§ WRITTEN PROBLEM:
In the passage on salon chair rental versus commission, at what weekly service revenue do the rental and commission EBIT lines cross?

§ PROVIDED TEXT:

** begin **

Read across that table once and the structure is clear: rental gives you more EBIT today on a typical chair, less control, no upside if the stylist grows the chair. Commission gives you less EBIT today, full control, and all the upside if the chair grows — but also all the downside if the stylist underperforms or leaves, plus a list of employer obligations that do not exist in the rental model.

The breakeven point: where the lines cross

The chair-rental EBIT is roughly flat at €222/week regardless of how busy the stylist is — you charge €450 whether they do €1,000 or €3,000 of services. The commission EBIT scales with revenue, roughly 6.4% of service revenue net of all costs in our example. So the question is: at what weekly service volume does commission overtake rental on EBIT?

Weekly service revenueRental EBITCommission EBIT (50%)Winner
€800€222–€32Rental (commission loses money)
€1,200€222€35Rental
€1,600€222€103Rental
€2,000€222€170Rental
€2,200€222€204Roughly even
€2,400€222€238Commission
€2,800€222€306Commission
€3,200€222€374Commission

The lines cross around €2,200-€2,300 of weekly service revenue. Below that, the rental model gives you more EBIT — and the gap widens fast as service volume drops. Above €2,300/week, the commission model starts paying you more, and keeps stretching its lead as the chair gets busier. This is the central economic fact of the decision: rental is the better model for a chair that does not grow much; commission is the better model for a chair that does.

Why the breakeven sits where it does. The breakeven point in our example is where commission EBIT (≈ 6.4% of weekly service revenue) catches the flat €222 of rental EBIT. 6.4% × €3,470 = €222. After accounting for the realistic spread of service volume around your average, treat anything above €2,200/week sustained as 'commission territory' and anything below €1,800/week sustained as 'rental territory'. The €1,800-€2,200 band is genuinely indifferent on money — pick the model that fits your control and risk preferences.

Cash flow: who pays when

EBIT is not cash. The two models behave very differently inside a calendar month, and that matters more than most owners realise because a salon's biggest fixed cost — the premises rent — lands on a fixed day regardless of how the chair is generating money.

Chair rental cash flow. You bill the stylist weekly (or monthly) in advance, typically the first trading day of the period. The €450 hits your account before the stylist works the week. That means rental cash flow leads the cost cycle — you have the cash in hand before the utilities, before the laundry, before the rent due to the landlord. Predictable and front-loaded.

Commission cash flow. You receive the client payment immediately (card or cash, same day). You hold the full €1,600 of weekly service revenue in your account. You pay the stylist their commission on the standard payroll cycle — typically end of month for hours worked that month, sometimes mid-month for the first half. So you hold cash for 2-4 weeks before paying it out. That is positive working capital for the salon — but it is offset by VAT remittance and social contributions, which leave on their own schedules.

** end **

§ RECORDS SHOWN:
** begin **

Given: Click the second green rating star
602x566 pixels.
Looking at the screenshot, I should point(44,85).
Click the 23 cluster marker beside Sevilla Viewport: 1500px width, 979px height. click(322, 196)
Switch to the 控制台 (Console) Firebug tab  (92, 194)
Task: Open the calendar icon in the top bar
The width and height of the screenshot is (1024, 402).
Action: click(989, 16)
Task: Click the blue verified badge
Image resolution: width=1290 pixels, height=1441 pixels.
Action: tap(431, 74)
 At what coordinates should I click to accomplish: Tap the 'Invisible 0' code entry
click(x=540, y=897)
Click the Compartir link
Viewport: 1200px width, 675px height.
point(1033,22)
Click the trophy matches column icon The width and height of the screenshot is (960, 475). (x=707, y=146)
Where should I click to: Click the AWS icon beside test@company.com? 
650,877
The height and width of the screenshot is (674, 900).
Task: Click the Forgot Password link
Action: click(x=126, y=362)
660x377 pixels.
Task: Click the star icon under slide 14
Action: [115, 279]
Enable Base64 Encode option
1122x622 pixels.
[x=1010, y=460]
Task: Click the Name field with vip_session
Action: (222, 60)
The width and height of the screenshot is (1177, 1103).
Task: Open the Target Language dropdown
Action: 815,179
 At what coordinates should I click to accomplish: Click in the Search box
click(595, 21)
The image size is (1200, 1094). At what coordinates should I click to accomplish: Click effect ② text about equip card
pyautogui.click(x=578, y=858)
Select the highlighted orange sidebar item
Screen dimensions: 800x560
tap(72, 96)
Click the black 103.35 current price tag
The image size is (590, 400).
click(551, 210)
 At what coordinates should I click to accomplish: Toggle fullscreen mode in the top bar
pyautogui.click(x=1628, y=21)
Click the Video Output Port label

** end **

§ CORRECT RESULT:
Around €2,200-€2,300 of weekly service revenue.